Unter anderem bestand mein "Werkzeugkasten" aus:

a) sichere und rechtzeitig angewandte Stressvermeidungstechnik (portionieren, sequenzieren)
b) Entscheidungsfindung mit FOR-DEC (Fakten die zum Fehlverfahren führten feststellen, Alle Optionen die möglich sind sammeln, Risikoabwägung dazu, Entscheidung, steter Check ob Ziel einer sicheren Landung erreichbar). Dazu reichen, durch Übung, in diesem Fall Sekunden aus
c) Anwenden der „Fly the Aircraft first“-Regel, um „vor der Maschine“ zu bleiben und den Flugzustand nicht weiter zu destabilisieren.

Im Team, im Cockpit zu zweit, wären auf der strategischen Seite noch dazu gekommen:

e) psychologisch sichere Atmosphäre (jeder darf alles sagen ohne Angst vor Gesichtsverlust, Bestrafung, Schuld etc.)
f) gutes und sicheres Teamverhalten durch stetes Training

Auf der taktischen Seite wären im Team unter anderem dazu gekommen:

d) klare, direkte, prägnante und rechtzeitige Kommunikation des erkannten Problems inklusive FOR-DEC
e) Rollenklarheit (who fly the aircraft, Verfahren)

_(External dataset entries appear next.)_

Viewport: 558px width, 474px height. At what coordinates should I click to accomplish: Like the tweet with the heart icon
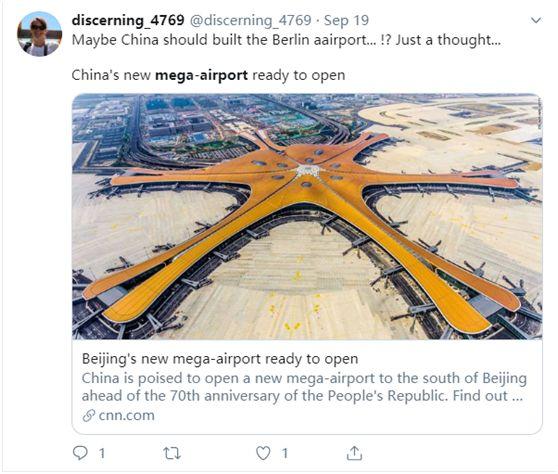click(263, 453)
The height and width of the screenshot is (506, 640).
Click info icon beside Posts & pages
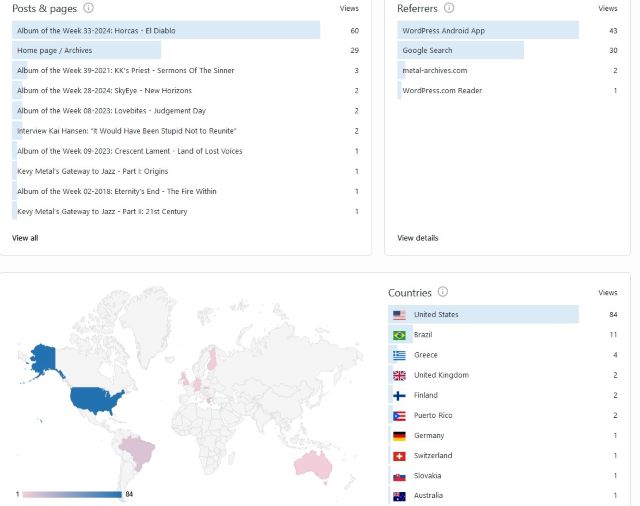(x=89, y=8)
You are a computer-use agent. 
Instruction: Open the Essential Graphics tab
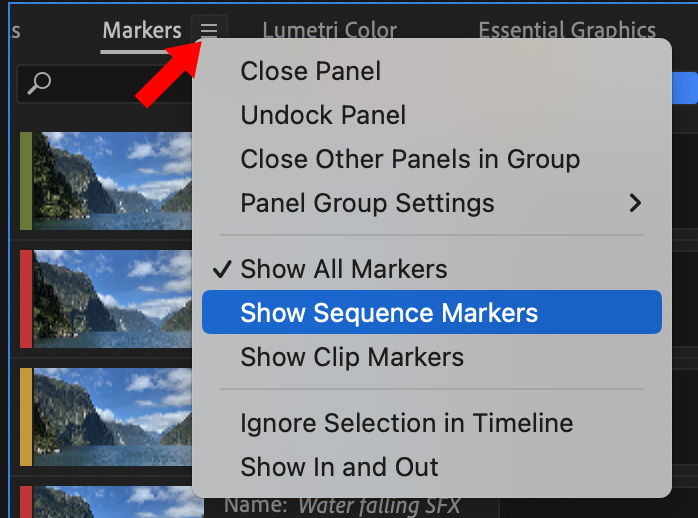[x=566, y=32]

Auf der Organisations-Seite (in diesem Fall der Airline und Ausbildung) kann man die Differenzierung nach strategischer und taktischer Resilienz nach dem gleichen Muster bestimmen.

Mit diesem Background erkennen Sie im Video, wie ich die Theorie in der Praxis umsetze und dadurch einen hohen Grad an Resilienz sicherstelle.
Hoher Grad heißt, den Ausnahmezustand in kürzester Zeit sicher in den Normalzustand zurückzuführen.


Eine Anmerkung dazu: ich habe das wirklich nicht geplant, ist mir halt vor laufender Kamera passiert.


Im realen Flugbetrieb würde ich Vorfälle dieser Art in das ASRS (Aviation Safety Reporting System) der Airline melden, ganz im Sinne des Thread and Error Managements (früher Fehlermanagement). Es ist essentieller Bestandteil des Crew-Resource-Managements und entscheidend für seinen dauerhaften Erfolg.

Lernen aus den Fehlern anderer ist in der kommerziellen Luftfahrt weltweit selbstverständlich geworden, ohne Scham, Angst vor Bestrafungen oder Gesichtsverlust.